Give again only what runs from the line with "Business (213, 35)" to the final line of the entries below, exactly as written and without pictures.

(The data)

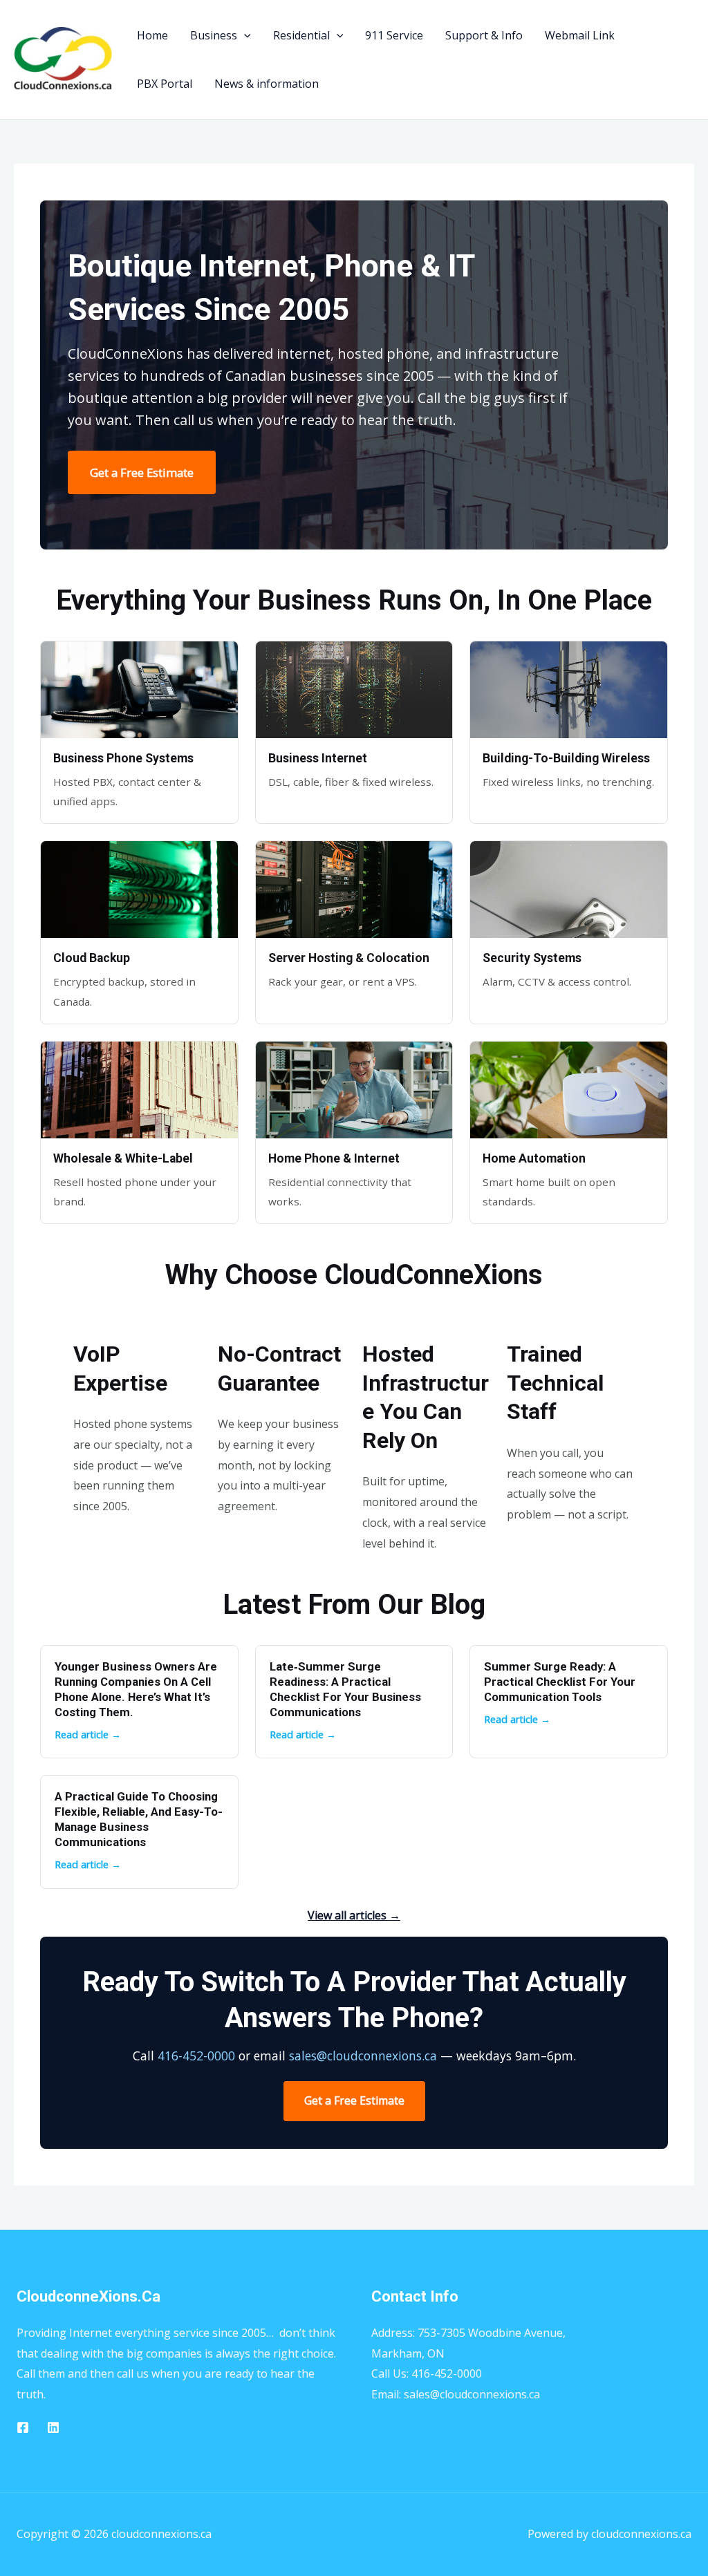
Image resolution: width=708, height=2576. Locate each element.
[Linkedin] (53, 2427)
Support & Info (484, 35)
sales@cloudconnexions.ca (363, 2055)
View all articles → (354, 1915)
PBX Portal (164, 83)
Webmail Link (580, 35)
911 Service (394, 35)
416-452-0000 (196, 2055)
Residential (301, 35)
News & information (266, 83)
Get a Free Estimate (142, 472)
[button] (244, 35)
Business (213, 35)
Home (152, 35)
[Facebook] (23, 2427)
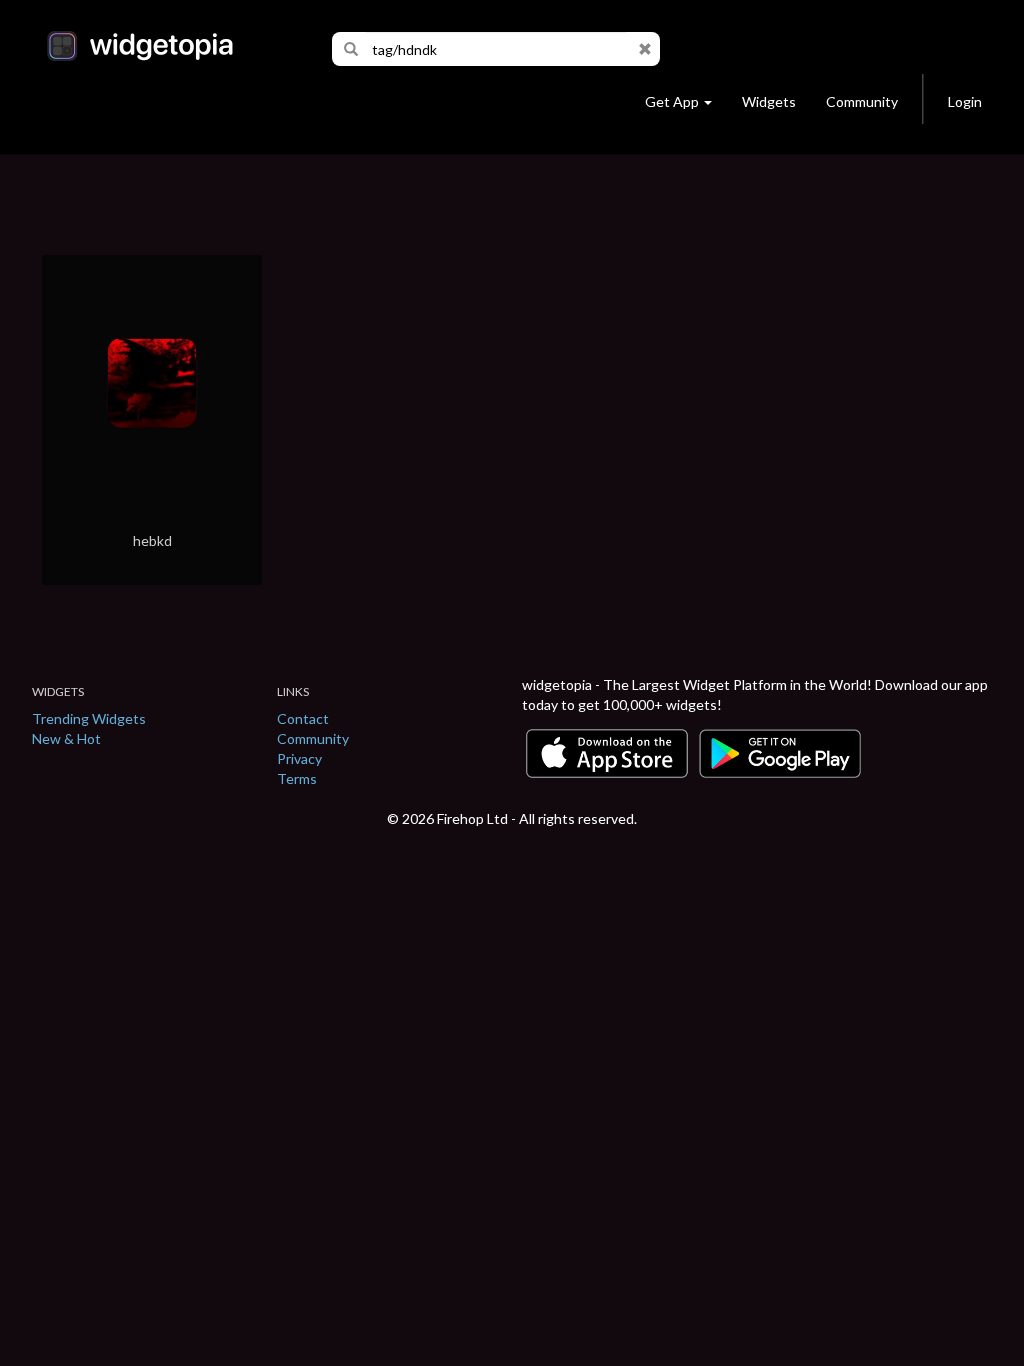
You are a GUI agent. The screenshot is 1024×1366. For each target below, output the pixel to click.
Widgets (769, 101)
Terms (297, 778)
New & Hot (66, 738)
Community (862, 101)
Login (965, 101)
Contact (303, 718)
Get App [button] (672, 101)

(End The data)

Task answer
Business (213, 35)
Home (152, 35)
[Facebook] (23, 2427)
You are a GUI agent. The screenshot is 1024×1366. For each target below, output the pixel to click.
Widgets (769, 101)
Terms (297, 778)
New & Hot (66, 738)
Community (862, 101)
Login (965, 101)
Contact (303, 718)
Get App [button] (672, 101)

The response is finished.